Nell’anno d’imposta 2017 le società di capitali hanno dichiarato un reddito imponibile ai fine Ires di 143,1 miliardi di euro con un incremento rispetto all’esercizio 2016 del 17,7% in più. In particolare tra le società in regime ordinario hanno fatto registrare un incremento del 12,1% rispetto all’anno precedente, concentrato soprattutto nei settori del commercio all’ingrosso e al dettaglio (+12,3%)e nel «manifatturiero» (+9,4%).

Dalla fotografia scattata dal dipartimento delle Finanze sulle dichiarazioni dei redditi presentate nel 2018 e riferite all’anno d’imposta 2017, emerge anche che il 30% degli imprenditori ha dichiarato di essere in perdita mentre il 7% ha chiuso l’esercizio in pareggio. Continua, poi, la grande fuga dall’Irap: i contribuenti soggetti all’imposta regionale sulle attività produttive si sono ridotti complessivamente del 3,6%, ma la contrazione sulle persone fisiche è stata superiore al 7% in un anno, quella della società di persone del 4,3% rispetto all’anno d’imposta 2016.

Cresce l’Ires
Nell’anno d’imposta 2017 le dichiarazioni delle società di capitali sono state circa 1,2 milioni, in crescita rispetto all’anno precedente del 2,7 per cento. L’89,1% delle società di capitali si è dichiarata al Fisco come società a responsabilità limitata. Il 63% dei soggetti ha dichiarato un reddito d’impresa ai fini fiscali,mentre il 30% ha dichiarato una perdita e il 7% ha chiuso l’esercizio in pareggio. Il reddito fiscale dichiarato ammonta a 173,3 miliardi di euro e presenta, secondo l’analisi del Dipartimento, in costante aumento (+6,1%). Tra i settori in cui si riscontra un incremento del reddito vi sono: trasporto e magazzinaggio (+14,9%), attività finanziarie ed assicurative (+7,2%), commercio all’ingrosso e dettaglio (+5,5%) e attività manifatturiera (+4,3%).

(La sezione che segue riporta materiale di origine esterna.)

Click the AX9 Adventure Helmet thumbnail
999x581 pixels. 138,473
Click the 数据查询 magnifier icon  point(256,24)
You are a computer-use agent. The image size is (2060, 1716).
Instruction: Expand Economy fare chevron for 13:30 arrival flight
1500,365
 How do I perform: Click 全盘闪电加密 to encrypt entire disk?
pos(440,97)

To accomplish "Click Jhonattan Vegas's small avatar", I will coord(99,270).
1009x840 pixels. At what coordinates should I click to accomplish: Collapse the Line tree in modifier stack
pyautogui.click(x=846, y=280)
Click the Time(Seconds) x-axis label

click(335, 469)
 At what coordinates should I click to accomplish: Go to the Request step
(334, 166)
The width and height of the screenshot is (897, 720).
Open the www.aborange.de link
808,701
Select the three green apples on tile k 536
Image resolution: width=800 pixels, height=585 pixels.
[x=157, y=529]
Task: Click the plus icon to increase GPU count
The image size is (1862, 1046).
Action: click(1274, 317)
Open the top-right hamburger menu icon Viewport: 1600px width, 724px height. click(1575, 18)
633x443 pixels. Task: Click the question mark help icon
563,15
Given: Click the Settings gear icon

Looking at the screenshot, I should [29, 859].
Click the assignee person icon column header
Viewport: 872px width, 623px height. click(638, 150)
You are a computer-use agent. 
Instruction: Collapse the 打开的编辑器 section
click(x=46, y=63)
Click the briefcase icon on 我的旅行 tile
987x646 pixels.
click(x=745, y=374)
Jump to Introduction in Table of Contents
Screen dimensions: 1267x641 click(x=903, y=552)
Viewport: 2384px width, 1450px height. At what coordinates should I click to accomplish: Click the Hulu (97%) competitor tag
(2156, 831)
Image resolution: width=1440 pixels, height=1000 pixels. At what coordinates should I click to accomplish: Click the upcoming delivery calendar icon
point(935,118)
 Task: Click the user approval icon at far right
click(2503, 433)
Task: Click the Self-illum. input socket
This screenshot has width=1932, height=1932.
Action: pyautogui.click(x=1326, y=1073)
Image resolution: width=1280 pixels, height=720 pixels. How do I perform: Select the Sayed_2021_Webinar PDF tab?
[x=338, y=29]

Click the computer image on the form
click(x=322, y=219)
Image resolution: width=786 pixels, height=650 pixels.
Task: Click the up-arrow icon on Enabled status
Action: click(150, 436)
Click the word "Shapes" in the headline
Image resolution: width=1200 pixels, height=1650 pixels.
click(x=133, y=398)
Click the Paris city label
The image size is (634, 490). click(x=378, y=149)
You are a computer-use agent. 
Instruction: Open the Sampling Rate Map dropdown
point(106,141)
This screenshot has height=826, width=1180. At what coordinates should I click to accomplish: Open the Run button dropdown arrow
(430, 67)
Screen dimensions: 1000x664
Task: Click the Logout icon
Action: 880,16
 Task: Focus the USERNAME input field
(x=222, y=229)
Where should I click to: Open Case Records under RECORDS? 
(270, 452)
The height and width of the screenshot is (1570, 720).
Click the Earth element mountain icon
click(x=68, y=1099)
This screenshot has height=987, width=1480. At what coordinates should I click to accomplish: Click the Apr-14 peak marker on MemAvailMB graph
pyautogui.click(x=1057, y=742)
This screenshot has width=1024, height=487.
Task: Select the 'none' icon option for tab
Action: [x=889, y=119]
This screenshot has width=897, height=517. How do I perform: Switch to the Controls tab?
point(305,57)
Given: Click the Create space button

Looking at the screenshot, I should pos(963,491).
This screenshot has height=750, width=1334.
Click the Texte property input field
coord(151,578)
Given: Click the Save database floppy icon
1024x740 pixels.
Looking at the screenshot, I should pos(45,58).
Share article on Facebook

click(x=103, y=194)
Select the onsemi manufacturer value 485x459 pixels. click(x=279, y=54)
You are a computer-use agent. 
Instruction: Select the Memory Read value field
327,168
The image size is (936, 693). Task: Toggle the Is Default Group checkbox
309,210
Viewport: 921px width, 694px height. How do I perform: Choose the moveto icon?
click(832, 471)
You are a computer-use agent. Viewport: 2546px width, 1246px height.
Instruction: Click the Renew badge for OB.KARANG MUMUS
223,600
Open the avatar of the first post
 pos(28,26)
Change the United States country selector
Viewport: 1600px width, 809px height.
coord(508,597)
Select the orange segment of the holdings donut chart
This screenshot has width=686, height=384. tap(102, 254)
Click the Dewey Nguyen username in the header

L’Irap spacca in due l’Italia
Dalle dichiarazioni del 2018 non emerge soltanto la fuga dall’imposta regionale. Secondo i dati del Mef l’Irap spacca in due l’Italia. La distribuzione territoriale sulla base del luogo in cui è svolta l’attività produttiva ha evidenziato che il 52% dell’imposta è prodotta al Nord e il 16% al Sud.